La Bible palatine, joyau des Collections de l’ULg, exposée à Liège

Page de titreLuther est, pendant trois mois, en vedette au Musée Curtius à Liège. Ou, plus exactement, parmi des gravures de Cranach l’Ancien et de nombreux livres rares et précieux, sa Bible palatine parue en 1560 à Francfort et illustrée de gravures de Virgil Solis. Cet exemplaire, qui a conservé sa reliure originale et présente une très belle page de titre peinte, est l’une des richesses du Réseau des Bibliothèques de l’ULg. Annick Delfosse, l’une des deux commissaires de l’exposition avec Cécile Oger, toutes deux enseignantes et chercheuses à l’ULg, commente cet événement exceptionnel.

 Page de titre de la Bible palatine
conservée à la Bibliothèque Alpha de l'ULg:
Biblia das ist die ganze Heilige Schrift
 

 

Qu’est-ce que Transitions, cette Unité de recherche sur le Moyen Âge et la première Modernité que vous dirigez ?

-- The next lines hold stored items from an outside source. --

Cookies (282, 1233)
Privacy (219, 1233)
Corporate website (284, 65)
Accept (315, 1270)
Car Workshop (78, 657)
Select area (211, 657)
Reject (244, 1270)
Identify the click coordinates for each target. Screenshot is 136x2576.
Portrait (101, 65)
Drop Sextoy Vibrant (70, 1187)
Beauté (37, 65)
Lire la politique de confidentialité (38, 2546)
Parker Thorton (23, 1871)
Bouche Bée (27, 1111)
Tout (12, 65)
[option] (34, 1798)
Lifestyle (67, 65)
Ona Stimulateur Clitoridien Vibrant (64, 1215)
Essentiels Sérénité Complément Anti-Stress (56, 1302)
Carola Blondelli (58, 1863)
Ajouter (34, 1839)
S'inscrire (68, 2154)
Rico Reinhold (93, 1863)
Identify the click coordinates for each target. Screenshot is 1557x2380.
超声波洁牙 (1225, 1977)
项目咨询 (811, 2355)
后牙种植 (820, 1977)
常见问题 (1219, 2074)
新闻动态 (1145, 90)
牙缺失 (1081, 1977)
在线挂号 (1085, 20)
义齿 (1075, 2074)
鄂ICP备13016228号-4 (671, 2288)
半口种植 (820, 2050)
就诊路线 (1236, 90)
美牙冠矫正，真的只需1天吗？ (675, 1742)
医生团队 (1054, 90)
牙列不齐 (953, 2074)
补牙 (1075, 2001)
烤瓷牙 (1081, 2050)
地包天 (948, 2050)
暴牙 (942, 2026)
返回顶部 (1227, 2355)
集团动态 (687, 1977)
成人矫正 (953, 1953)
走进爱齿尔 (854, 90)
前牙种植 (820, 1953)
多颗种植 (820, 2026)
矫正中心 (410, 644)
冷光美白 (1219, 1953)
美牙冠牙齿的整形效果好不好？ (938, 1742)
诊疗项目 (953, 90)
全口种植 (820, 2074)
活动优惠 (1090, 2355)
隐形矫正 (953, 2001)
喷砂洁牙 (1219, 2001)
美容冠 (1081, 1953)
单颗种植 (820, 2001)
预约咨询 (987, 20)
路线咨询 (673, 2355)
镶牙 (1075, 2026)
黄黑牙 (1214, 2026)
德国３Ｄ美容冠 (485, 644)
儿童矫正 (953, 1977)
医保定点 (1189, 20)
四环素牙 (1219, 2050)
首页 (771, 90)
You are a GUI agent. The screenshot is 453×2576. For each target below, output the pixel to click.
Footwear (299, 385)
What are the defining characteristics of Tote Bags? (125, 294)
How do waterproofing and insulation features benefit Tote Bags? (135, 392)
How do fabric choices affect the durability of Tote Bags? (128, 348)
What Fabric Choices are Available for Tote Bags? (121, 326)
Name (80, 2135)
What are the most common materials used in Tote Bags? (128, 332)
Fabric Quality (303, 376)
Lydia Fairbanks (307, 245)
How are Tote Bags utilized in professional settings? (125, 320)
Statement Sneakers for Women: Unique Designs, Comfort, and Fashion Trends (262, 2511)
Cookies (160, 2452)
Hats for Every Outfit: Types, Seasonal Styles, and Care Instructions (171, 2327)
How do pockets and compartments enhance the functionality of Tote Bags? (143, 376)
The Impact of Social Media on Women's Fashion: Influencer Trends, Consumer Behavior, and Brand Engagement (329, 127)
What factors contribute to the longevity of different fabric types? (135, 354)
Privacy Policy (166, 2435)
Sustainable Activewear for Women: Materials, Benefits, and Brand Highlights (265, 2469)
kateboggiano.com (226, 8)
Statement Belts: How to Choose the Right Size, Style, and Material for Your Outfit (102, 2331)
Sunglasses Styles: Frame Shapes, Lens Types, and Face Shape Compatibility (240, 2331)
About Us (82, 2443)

Cette Unité de recherches (d’abord Centre puis Unité de Recherches), née en 2010, rassemble des chercheurs venant de différentes disciplines de la Faculté de Lettres de l’ULg : il s’agit de philologues, des historiens, des historiens de l’art ou de la littérature, des musicologues, etc. Ils ont tous en commun la volonté de travailler sur le Moyen Âge et le début de l’époque moderne avec le désir de transcender les traditionnels clivages entre ces deux périodes que l’on a trop souvent l’habitude d’envisager séparément et de comprendre ce qui se joue dans ce moment de transition.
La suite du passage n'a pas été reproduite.